▸ **To do**
Select every line of the material below that contains the word "dimensions".

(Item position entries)
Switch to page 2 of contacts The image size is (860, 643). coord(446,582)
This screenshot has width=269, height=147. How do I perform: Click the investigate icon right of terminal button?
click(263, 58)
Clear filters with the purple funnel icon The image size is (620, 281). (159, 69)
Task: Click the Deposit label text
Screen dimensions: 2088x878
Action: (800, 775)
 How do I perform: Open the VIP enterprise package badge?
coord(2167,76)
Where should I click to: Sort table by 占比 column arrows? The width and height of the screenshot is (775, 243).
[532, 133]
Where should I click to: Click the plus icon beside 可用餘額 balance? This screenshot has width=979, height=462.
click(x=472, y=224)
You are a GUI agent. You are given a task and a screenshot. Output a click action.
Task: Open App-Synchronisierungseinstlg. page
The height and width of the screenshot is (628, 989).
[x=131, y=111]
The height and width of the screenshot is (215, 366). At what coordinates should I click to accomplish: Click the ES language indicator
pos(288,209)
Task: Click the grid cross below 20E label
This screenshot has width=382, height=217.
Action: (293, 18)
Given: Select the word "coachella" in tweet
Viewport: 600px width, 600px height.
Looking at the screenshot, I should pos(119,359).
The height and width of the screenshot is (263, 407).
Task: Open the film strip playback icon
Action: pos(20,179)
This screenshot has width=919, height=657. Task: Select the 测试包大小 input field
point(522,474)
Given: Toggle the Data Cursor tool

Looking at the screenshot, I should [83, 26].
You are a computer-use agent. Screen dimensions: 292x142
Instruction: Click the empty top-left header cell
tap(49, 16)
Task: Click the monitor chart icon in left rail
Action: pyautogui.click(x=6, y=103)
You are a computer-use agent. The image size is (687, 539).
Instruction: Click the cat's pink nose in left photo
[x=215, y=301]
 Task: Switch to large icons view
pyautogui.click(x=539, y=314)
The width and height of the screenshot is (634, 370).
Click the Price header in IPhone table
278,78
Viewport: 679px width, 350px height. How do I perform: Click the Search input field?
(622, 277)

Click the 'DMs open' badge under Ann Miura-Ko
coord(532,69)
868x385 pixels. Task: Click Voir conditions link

▸ **Answer**
Screen dimensions: 2088x878
You are a computer-use agent. Screen dimensions: 292x142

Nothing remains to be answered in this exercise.